Everything from franchise fees, franchise royalties, to the territory and even financial performance representations (FPR) of current franchise locations must be there.
The FDD also has the phone numbers and contact info for all of the franchisees, so you can call them up and ask them for objective information about the brand.
First, ask for the FDD report, so you can know the basic information about the franchise’s growth, financial performance, how much does it cost to buy into the franchise (the franchise fee), how much does the franchisor take from your monthly revenues (the franchise royalties), how much do you need to start, your net worth, what do you need to know about the industry the franchise is in, what skills do you need, how much can you expect to make in the first months, the health of the other franchise locations, and even ask for the information of other franchisees so you can ask them for their perspective on the company.
Ask them if they have: enough liquid capital to cover the cost of setting up a new location; enough net worth for any future investment or in case of emergency; any experience they might have in managing a small business; partners that might help them cover the cost; what are their personal goals for managing a business; their reasons for wanting to buy a franchise; if they are willing to be patient when it comes to expecting a return on investment; if they will follow the rules and procedures laid out by you.
A franchise agreement can last for several years, depending on the franchise system itself. They can last for as short as one year, two or 5 years, and some can even go for as long as 20 years, or anything in between, although the most common agreements last for just 5, with the option to renew.

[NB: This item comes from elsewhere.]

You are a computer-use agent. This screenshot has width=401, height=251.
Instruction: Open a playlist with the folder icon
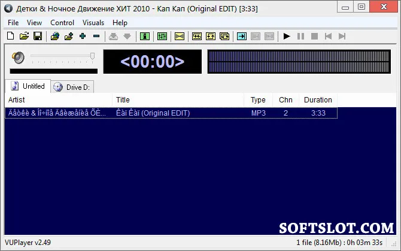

There are no federal licenses or requirement to register as a franchisee, and the only requirement is to comply with the Franchise Rules and the FDD at the moment of buying into the franchise. Some states, like California, Hawaii, Illinois, New York, and other require the franchisor to go through the legal process of obtaining a license for you, although you still have to go through the rest of the typical paperwork of opening a new business. It all depends on the state, the city, the industry you’re in, and maybe even the state the franchisor is from. You will need to go over this with your franchisor and your franchise lawyer.
Yes, you can, although this is completely up to the franchise itself. The investment will be equivalent to buying all the current locations the franchise has, plus the overall cost of the entire brand, system, assets, and profit.
First and foremost, get legal help and consult. Geta franchise lawyer that will help you go through your local, state and federal regulations in regards to franchises. Like we mentioned before, get every bit of information your can about the franchise’s financial health, performance, locations, goals, support, and even legal history to check for trouble. You need to make sure that you will have the legal support of a franchisor in case any problems with the franchise itself arises.
Go through some these points with your lawyer:
- Long term contracts and how to get out of them in varying cases of emergency.
- Have an exit plan, and the possibility of selling your franchise location at some point, even if you don’t plan on it. You don’t want to get stuck with a franchise you no longer want.
- Make sure you know the territory you’re getting. You don’t want to be promised a very general territory only to find out there’s a clause that permits two or three more franchise locations just on the border of your territory.
- Never stop learning about the changes to your state’s franchise laws and regulations. Always stay on top of everything.